The end of summer has sadly arrived as I write this column. Although that signals the start of the football season, it was a great American summer for the Livingston family, and we regret its passing. I checked the quotations books for "summer" and found the obvious -- only Shakespeare captured it: "Summer's lease hath all too short a date."
Making it truly the great American summer was reading David McCullough's best-selling biography, John Adams. Trips to Wyoming and Colorado -- coupled with this great tale of Adams' and Jefferson's joint struggles to declare independence, define our nation and establish credibility, credit and military alliances in Europe -- make me ever more appreciative of our incredible country and dynamic democracy.
But when you contrast Adams' violent trips across the Atlantic and the focus and passion with which he took up important debates, one feels that our generation lacks the ability to deal with tough matters directly, quickly and conclusively. Less than a year ago, the Florida recount held our nation in a gripping debate and deadlock, yet today, voting reform is a matter largely off the nation's agenda. Only Florida appears to have addressed the issue in a substantial way.

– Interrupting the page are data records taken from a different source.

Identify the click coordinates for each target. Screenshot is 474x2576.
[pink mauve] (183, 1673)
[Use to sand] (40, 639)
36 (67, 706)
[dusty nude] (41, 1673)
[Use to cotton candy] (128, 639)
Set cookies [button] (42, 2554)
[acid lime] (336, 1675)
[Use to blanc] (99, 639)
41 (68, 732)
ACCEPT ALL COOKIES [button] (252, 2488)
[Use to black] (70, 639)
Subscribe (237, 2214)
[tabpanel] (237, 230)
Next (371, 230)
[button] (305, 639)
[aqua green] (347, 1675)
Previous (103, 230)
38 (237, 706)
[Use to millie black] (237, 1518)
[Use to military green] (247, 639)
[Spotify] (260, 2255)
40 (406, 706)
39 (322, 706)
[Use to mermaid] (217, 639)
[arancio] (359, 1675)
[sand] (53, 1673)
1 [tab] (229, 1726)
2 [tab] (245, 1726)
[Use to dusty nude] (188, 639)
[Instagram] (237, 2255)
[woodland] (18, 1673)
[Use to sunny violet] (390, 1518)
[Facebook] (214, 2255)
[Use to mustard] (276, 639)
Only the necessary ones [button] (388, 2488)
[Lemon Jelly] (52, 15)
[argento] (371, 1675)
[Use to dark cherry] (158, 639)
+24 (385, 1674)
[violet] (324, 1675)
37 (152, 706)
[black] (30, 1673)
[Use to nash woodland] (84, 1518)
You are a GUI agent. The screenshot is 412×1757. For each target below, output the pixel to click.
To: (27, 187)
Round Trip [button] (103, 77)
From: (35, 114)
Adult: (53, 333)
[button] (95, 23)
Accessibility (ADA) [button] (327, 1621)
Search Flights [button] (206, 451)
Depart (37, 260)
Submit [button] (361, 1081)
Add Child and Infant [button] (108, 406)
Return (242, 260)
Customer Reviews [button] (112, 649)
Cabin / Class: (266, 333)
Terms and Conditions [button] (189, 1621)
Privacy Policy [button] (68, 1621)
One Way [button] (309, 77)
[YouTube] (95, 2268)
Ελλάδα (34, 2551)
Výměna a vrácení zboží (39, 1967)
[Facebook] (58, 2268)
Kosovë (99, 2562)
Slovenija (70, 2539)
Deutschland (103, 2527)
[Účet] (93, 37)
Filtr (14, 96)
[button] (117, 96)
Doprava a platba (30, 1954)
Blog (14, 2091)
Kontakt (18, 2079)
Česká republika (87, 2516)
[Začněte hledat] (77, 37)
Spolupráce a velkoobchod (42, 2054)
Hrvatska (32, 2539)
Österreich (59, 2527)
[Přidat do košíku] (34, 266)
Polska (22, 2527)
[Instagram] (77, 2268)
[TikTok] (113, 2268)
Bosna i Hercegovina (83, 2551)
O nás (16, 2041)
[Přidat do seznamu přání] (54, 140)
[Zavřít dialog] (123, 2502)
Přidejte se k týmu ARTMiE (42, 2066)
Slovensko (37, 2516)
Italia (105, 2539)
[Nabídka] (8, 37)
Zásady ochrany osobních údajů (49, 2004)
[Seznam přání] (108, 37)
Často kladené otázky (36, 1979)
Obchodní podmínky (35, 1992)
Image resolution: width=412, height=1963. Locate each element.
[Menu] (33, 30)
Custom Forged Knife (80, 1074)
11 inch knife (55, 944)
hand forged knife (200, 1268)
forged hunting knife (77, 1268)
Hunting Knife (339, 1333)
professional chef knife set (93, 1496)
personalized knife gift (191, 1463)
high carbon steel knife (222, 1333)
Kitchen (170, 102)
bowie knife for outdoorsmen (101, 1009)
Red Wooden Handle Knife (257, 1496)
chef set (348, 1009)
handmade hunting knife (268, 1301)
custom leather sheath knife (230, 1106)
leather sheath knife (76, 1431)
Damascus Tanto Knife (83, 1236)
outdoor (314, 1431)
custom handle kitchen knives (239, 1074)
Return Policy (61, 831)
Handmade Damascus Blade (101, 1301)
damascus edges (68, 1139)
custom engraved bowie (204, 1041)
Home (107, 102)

On the national level, it appears to be an issue that has no monied interests pressing for progress and change. I suspect that Adams and Jefferson would turn over in their graves when learning of the need for such financial sponsorship of important issues. I further suspect that since Adams and Jefferson were both so powerful as to will their lives to end exactly on the 50th anniversary of the signing of the Declaration of Independence, they could still manage to simultaneously turn in their graves and cause the ground to shake.